> Required action
Look through the records below, and copy out every line that holds the string "Open".

> Data for this task
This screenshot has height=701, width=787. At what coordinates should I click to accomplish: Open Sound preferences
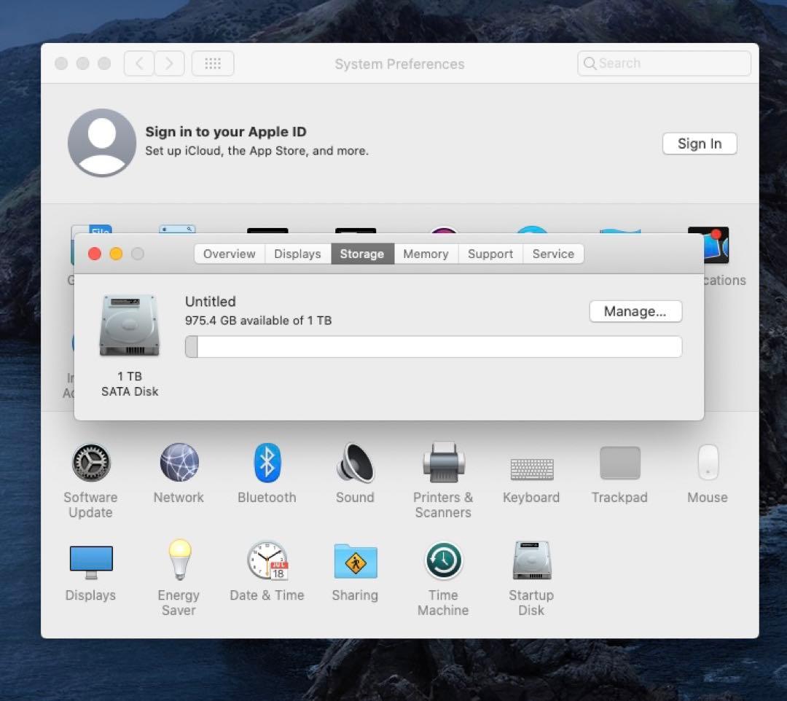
==
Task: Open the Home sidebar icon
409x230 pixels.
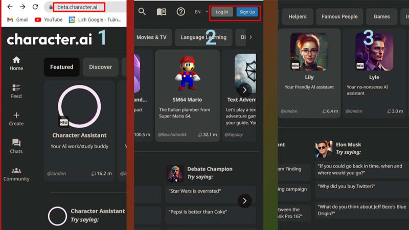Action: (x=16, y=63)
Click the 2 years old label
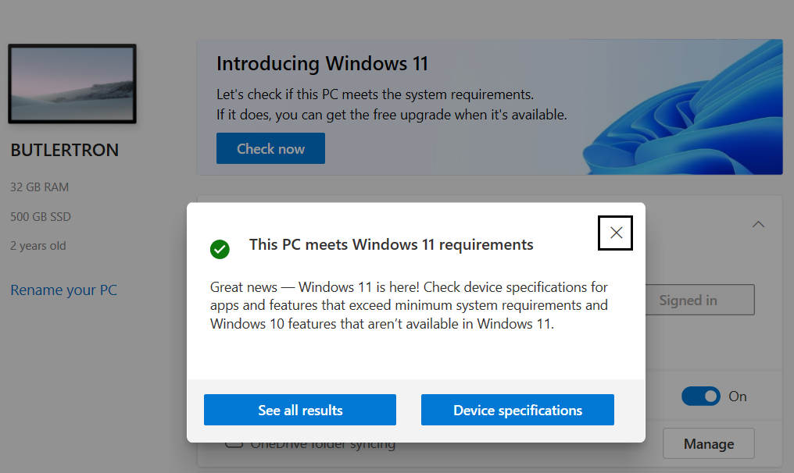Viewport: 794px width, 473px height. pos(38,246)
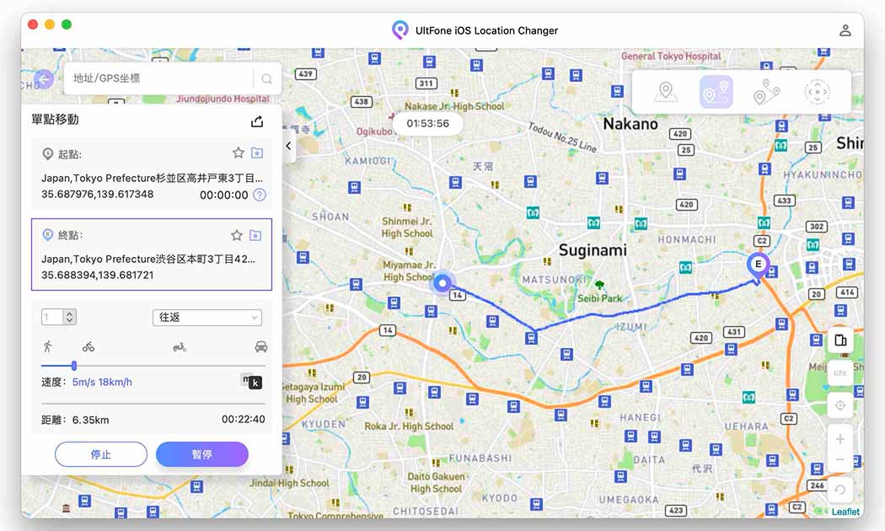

> Written solution
This screenshot has height=701, width=787. At what coordinates should I click to accomplish: Open Sound preferences
Task: Open the Home sidebar icon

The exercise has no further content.